ABOUT THIS TASK:
Of the records that follow, copy only the lines from the line containing "Open the File menu" to the line containing "868x501 pixels.", both included, exactly as written.

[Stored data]
—————
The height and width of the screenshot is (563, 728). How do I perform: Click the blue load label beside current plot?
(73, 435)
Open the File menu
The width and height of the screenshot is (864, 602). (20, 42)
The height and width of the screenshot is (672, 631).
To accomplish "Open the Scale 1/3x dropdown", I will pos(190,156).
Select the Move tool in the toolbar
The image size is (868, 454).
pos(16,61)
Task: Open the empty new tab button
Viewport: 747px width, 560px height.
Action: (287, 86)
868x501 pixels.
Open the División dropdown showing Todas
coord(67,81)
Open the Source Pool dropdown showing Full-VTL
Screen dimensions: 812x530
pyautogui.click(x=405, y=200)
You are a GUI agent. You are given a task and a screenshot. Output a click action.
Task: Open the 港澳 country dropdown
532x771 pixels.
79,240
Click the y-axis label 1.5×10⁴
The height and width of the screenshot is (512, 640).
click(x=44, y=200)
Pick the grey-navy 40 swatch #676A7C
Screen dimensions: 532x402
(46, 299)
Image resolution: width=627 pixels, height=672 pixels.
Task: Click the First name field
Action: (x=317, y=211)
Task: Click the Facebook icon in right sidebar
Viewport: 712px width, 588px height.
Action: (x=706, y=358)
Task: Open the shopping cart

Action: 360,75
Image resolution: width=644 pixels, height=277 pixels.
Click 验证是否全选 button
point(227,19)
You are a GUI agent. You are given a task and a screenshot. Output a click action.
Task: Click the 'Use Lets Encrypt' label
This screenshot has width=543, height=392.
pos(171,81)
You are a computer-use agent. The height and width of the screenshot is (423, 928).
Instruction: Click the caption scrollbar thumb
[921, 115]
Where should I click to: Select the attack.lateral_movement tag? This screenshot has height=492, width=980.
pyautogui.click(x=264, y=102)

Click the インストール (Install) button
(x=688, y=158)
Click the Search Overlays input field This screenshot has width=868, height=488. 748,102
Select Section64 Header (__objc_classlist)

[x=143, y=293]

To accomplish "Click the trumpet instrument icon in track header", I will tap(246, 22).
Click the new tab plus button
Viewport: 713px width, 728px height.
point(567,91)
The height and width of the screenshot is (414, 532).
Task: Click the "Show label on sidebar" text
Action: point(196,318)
—————
OUTPUT BELOW:
Open the File menu
The width and height of the screenshot is (864, 602). (20, 42)
The height and width of the screenshot is (672, 631).
To accomplish "Open the Scale 1/3x dropdown", I will pos(190,156).
Select the Move tool in the toolbar
The image size is (868, 454).
pos(16,61)
Task: Open the empty new tab button
Viewport: 747px width, 560px height.
Action: (287, 86)
868x501 pixels.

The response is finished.